The operation of the gas-solid separator 1 will now be described, in further detail, with reference to Fig. 1 through Fig. 5. The feed (gas-solid mixture) is introduced in the gas- solid separator 1 via the inlet conduit 11. The inlet conduit 11 is in fluid communication with the flue gas-solid common feed header zone 13. The feed is introduced inside the flue gas-solid common feed header zone 13 via the plurality of feed distributor openings 12, formed on the inlet conduit 11 near the second operative end l ib of the inlet conduit 11. A plurality of the axial swirl cone cyclones 2 is supported on the plurality of plates 18, such that the feed inlet 24 of the axial swirl cone cyclone 2 is in fluid communication with the flue gas-solid common feed header zone 13 and the cleaned gas outlet 26 is in fluid communication with the cleaned gas collecting zone 17.

The feed enters the axial swirl cone cyclone 2 via the first opening 24. The swirl imparters 27 impart a swirling motion to the feed, and as the feed advances operatively downwards inside the swirl zone 20, the angular velocity, with which the feed is moving in a spiral motion, increases. As the angular velocity increases, the centrifugal force associated with the feed also increases. As the feed enters the vortex zone 21, the spiral motion keeps the solid particles separate from the cleaned gas upflowing while dragging solid particles towards bottom of the axial swirl cone cyclone. This process prevents the solid re-entraining in the cleaned gas which is channelized towards outlet of the cyclone. The motion of the solid particles slows down, and the solid particles tend to fall down inside the deep leg 22, where gas velocity decreases due to increase in flow area, and the separated particles tend to fall in common catch zone 16. Meanwhile, the angular velocity of the cleaned gas, formed inside the vortex zone 21 after the separation of the solid particles from the feed, also decreases. The decreased angular velocity of the cleaned gas results in the formation of a natural duct 30 (seen in Fig. 5) inside the vortex zone 21 (denoted by arrows inside the vortex zone 21). The cleaned gas thus formed inside the vortex zone 21 exits the vortex zone 21, along the direction of arrow 31, through the natural duct 30 and enters the swirl zone 20, wherefrom it enters the cleaned gas outlet 26 and is ultimately collected in the cleaned gas collecting zone 17 in the housing 10.

══════════

**SHORT TASK 1**
Can you copy the stretch of the separator passage from "The operation of" through "collecting zone 17." word for word?

══════════

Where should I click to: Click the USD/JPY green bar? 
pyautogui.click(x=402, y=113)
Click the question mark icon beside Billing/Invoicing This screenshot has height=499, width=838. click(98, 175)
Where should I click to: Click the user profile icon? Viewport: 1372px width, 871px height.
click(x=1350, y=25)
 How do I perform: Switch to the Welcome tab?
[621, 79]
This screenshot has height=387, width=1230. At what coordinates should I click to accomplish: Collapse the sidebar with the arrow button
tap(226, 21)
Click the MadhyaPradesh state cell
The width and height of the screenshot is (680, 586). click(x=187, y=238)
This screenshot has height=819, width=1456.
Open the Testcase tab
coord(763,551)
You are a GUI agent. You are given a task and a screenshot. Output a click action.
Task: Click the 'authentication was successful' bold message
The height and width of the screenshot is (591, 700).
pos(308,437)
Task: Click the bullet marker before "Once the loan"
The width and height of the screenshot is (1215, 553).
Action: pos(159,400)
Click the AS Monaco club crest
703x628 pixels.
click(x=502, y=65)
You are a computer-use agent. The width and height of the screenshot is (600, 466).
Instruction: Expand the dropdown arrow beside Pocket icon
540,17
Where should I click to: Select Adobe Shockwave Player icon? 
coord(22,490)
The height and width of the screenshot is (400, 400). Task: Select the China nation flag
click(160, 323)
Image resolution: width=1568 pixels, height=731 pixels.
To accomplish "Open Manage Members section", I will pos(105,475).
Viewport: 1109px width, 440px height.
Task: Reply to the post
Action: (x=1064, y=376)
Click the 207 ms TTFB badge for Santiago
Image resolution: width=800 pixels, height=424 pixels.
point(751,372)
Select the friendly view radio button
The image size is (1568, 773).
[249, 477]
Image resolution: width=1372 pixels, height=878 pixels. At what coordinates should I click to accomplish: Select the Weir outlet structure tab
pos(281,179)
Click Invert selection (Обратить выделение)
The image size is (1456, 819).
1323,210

══════════

**SHORT TASK 2**
Will you repeat, word for word, the stretch of the listing from the line containing "The height and width of the screenshot is (400, 400)." through the end of the listing?

**TASK SOLUTION 1**
The operation of the gas-solid separator 1 will now be described, in further detail, with reference to Fig. 1 through Fig. 5. The feed (gas-solid mixture) is introduced in the gas- solid separator 1 via the inlet conduit 11. The inlet conduit 11 is in fluid communication with the flue gas-solid common feed header zone 13. The feed is introduced inside the flue gas-solid common feed header zone 13 via the plurality of feed distributor openings 12, formed on the inlet conduit 11 near the second operative end l ib of the inlet conduit 11. A plurality of the axial swirl cone cyclones 2 is supported on the plurality of plates 18, such that the feed inlet 24 of the axial swirl cone cyclone 2 is in fluid communication with the flue gas-solid common feed header zone 13 and the cleaned gas outlet 26 is in fluid communication with the cleaned gas collecting zone 17.

**TASK SOLUTION 2**
The height and width of the screenshot is (400, 400). Task: Select the China nation flag
click(160, 323)
Image resolution: width=1568 pixels, height=731 pixels.
To accomplish "Open Manage Members section", I will pos(105,475).
Viewport: 1109px width, 440px height.
Task: Reply to the post
Action: (x=1064, y=376)
Click the 207 ms TTFB badge for Santiago
Image resolution: width=800 pixels, height=424 pixels.
point(751,372)
Select the friendly view radio button
The image size is (1568, 773).
[249, 477]
Image resolution: width=1372 pixels, height=878 pixels. At what coordinates should I click to accomplish: Select the Weir outlet structure tab
pos(281,179)
Click Invert selection (Обратить выделение)
The image size is (1456, 819).
1323,210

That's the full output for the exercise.